The lists included information on large numbers of people working for big corporations, the US military and major defense contractors — which attackers could potentially use to target them with virus-tainted e-mails in an approach known as “spear phishing.”
The Antisec faction of Anonymous disclosed last weekend that it had hacked into the firm, which is widely known as Stratfor and is dubbed a “shadow CIA” because it gathers non-classified intelligence on international crises. The hackers had promised that the release of the stolen data would cause “mayhem.”
A spokesperson for the group said via Twitter that yet-to-be-published e-mails from the firm would show “Stratfor is not the ‘harmless company’ it tries to paint itself as.”
Antisec has not disclosed when it will release those e-mails, but security analysts said they could contain information that could be embarrassing for the US government.
Stratfor issued a statement on Friday confirming that the published e-mail addresses had been stolen from the company’s database, saying it was helping law enforcement probe the matter and conducting its own investigation.
“There are thousands of e-mail addresses here that could be used for very targeted spear phishing attacks that could compromise national security,” said John Bumgarner, chief technology officer of the US Cyber Consequences Unit, a non-profit group that studies cyber threats.
The Pentagon said it saw no threat so far.
“We are not aware of any compromise to the DOD information grid,” said Lt. Col. Jim Gregory, a spokesman for the Department of Defense.

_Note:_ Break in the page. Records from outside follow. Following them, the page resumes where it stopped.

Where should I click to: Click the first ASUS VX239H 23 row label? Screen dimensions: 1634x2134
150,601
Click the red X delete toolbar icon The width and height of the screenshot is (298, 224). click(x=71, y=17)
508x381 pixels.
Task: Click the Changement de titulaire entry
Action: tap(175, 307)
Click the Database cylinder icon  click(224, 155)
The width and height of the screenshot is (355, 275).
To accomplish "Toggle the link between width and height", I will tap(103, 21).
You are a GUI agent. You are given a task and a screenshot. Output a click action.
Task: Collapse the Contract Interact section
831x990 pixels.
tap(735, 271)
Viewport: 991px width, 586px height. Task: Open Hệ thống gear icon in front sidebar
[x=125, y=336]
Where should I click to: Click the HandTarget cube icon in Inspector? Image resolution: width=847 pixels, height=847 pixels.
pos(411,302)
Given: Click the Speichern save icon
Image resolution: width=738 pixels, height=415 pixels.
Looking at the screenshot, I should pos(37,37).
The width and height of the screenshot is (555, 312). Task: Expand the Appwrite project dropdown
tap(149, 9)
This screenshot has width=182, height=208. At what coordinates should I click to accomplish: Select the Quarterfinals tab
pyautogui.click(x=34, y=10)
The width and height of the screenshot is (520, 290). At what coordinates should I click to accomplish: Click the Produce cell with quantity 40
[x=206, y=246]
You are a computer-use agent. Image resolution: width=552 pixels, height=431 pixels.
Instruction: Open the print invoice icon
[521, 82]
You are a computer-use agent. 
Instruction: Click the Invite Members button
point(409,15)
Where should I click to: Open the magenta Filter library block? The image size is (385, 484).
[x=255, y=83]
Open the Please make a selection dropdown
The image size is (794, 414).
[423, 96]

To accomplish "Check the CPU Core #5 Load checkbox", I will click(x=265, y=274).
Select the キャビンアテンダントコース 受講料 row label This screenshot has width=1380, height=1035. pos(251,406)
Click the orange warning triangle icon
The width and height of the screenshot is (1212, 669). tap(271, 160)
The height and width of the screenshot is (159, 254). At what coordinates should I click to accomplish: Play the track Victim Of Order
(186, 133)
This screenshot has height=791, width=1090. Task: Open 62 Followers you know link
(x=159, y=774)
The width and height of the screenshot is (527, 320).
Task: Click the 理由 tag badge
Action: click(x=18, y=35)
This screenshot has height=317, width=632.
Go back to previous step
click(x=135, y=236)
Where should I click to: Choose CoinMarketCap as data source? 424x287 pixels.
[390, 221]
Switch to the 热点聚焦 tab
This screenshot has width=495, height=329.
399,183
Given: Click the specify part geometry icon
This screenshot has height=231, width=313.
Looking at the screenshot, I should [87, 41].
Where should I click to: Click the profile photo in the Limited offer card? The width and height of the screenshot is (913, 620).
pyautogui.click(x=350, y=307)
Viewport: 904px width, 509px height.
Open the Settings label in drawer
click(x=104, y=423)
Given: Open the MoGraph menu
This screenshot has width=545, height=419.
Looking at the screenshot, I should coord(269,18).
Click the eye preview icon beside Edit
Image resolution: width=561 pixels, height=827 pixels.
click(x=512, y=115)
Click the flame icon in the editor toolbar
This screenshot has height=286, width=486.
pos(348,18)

In a posting on the data-sharing website pastebin.com, the hackers said the list included information from about 75,000 customers of Stratfor and about 860,000 people who had registered to use its site. It said that included some 50,000 e-mail addresses belonging to the US government’s .gov and .mil domains. The list also included addresses at contractors including BAE Systems Plc, Boeing Co, Lockheed Martin Corp. and several US government-funded labs.
The entries included scrambled versions of passwords. Some of them can be unscrambled using databases known as rainbow tables that are available for download over the Internet, according to Bumgarner.
He said he randomly picked six people on the list affiliated with US military and intelligence agencies to see if he could crack their passwords.
He said he was able to break four of them, each in about a second, using one rainbow table.